Tareas del ejercicio:
1. Responde estas preguntas según la nota sobre los Juegos Florales:
(a) ¿Con qué obra obtuvo Ivette Lourdes Jeria el primer premio?
(b) ¿Cuántos trabajos se recibieron en el concurso?
(c) ¿A qué año se remonta la tradición de los Juegos Florales?
2. Reproduce, por favor, el fragmento de la nota sobre los Juegos Florales desde "Se recibieron un" hasta "la manipulación mediática.".

Texto para leer:
⟨
Myriam Carmen Pinto, periodista.
Del 25 al 27 de septiembre, la Iglesia de La Matriz, la Biblioteca Santiago Severín de Valparaíso, el Palacio Vergara, el Museo Artequin de Viña del Mar y el Punto de Cultura Iglesia de Fátima en Las Cruces, fueron escenario de los «Juegos Florales Por una Cultura de la Vida», que terminaron con un fuerte llamado a los escritores a convertirse en agentes de Memoria, una tarea reconocida como crucial ante la crisis actual.
Ivette Lourdes Jeria, poeta y narradora de Valparaíso, se llevó el primer premio con su obra «El jardín de doña Gertrudis». Rose Marie Butto, escritora de Cartagena, obtuvo el segundo lugar por sus «Sonetos Desesperados», dedicados a Palestina. Cristián Oyazo, escritor, profesor y lingüista mapuche de Las Cruces, ocupó el tercer lugar con su poema «¿Dónde está Julia Chuñil?».
La convocatoria también resaltó la participación internacional con la mención honrosa a Thelma López, escritora y narradora mexicana de Chiapas, así como a Lorena Rioseco (Viña del Mar), Gloria Maluenda (Ovalle) y Eduardo Alvarado (Laguna Verde), entre otros.
Se recibieron un total de 32 trabajos en el concurso, que serán recopilados y publicados en una antología.
Este evento, organizado por la Sociedad de Escritores de Valparaíso, se enmarcó en las celebraciones del 94° aniversario de la Sociedad de Escritores de Chile (SECH) y buscó movilizar y restaurar el tejido social a través del arte como herramienta contra el odio, la violencia y la manipulación mediática.
Los Juegos Florales tienen una rica tradición que se remonta a 1914, cuando la poeta Gabriela Mistral obtuvo el máximo galardón. Fotografía: Juegos Florales en el Punto de Cultura de Las Cruces.
⟩
Material proporcionado:
⟨
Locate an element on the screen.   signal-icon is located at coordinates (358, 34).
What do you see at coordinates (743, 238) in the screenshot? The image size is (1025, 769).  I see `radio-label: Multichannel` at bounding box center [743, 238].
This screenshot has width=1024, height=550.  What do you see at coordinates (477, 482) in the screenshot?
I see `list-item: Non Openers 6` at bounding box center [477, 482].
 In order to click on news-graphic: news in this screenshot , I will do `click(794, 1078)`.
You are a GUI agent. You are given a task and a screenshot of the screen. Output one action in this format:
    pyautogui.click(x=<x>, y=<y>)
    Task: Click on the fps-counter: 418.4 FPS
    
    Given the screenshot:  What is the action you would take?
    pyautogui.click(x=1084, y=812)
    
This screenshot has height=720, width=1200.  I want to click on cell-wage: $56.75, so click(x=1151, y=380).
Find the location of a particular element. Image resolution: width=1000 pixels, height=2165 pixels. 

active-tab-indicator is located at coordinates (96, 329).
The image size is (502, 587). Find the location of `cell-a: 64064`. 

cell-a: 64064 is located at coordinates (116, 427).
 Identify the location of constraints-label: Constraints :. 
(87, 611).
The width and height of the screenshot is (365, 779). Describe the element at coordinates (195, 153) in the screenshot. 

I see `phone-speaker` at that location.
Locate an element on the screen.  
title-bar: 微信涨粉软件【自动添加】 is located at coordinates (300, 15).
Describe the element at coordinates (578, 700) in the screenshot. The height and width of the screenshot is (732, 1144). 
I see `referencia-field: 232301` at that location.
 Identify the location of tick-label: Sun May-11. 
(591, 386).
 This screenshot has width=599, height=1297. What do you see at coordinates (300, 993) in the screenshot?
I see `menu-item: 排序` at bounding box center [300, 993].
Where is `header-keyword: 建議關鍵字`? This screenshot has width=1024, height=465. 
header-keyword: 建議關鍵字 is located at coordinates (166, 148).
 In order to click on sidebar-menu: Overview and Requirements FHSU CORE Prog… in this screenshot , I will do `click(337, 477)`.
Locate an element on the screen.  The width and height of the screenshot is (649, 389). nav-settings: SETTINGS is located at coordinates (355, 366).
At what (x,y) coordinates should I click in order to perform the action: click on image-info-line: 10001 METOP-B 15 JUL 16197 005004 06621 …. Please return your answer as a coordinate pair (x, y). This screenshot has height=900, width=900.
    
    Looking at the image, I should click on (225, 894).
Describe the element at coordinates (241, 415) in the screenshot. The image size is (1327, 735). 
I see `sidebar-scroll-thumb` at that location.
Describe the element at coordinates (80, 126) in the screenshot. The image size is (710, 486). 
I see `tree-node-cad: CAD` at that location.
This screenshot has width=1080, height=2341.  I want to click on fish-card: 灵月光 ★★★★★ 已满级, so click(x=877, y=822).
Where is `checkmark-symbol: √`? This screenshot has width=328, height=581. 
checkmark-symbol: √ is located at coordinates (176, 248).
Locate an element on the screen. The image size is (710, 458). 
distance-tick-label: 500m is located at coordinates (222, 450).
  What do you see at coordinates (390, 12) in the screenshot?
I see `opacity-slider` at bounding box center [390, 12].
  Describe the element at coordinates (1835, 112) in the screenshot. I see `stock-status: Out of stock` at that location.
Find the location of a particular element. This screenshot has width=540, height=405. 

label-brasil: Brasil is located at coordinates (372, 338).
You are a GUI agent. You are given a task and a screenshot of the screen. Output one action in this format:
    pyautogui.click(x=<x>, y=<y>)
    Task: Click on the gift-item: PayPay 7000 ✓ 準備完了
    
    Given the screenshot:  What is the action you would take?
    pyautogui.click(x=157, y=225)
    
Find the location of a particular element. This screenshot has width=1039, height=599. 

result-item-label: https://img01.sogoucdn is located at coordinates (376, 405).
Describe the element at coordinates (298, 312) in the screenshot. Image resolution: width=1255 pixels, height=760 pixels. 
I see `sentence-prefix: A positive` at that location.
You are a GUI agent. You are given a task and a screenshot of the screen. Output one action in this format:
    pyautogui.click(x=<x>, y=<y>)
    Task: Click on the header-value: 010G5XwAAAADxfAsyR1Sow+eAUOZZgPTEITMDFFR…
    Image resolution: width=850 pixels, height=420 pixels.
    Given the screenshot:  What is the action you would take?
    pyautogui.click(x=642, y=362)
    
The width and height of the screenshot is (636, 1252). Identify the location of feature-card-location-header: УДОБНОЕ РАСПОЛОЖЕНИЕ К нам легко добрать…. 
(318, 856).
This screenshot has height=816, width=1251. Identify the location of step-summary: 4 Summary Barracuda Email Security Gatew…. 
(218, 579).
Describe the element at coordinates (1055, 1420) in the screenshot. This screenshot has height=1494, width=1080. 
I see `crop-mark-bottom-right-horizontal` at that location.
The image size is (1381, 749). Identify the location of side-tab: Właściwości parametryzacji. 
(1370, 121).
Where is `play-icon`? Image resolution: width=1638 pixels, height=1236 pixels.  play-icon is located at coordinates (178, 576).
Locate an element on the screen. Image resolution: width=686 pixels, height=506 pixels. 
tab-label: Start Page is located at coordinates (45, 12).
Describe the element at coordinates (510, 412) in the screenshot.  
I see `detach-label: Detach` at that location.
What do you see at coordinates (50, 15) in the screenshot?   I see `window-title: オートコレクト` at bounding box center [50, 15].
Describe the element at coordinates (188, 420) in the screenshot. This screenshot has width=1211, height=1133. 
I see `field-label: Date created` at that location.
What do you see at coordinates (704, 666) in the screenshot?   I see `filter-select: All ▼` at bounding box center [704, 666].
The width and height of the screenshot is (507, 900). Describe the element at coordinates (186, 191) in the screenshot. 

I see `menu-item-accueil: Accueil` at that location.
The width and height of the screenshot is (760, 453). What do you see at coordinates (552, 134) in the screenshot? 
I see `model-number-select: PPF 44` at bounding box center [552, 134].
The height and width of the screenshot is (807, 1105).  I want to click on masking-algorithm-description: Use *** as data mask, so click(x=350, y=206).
⟩
Soluciones por tarea:
1.
(a) «El jardín de doña Gertrudis»
(b) 32
(c) 1914

2.
Se recibieron un total de 32 trabajos en el concurso, que serán recopilados y publicados en una antología.
Este evento, organizado por la Sociedad de Escritores de Valparaíso, se enmarcó en las celebraciones del 94° aniversario de la Sociedad de Escritores de Chile (SECH) y buscó movilizar y restaurar el tejido social a través del arte como herramienta contra el odio, la violencia y la manipulación mediática.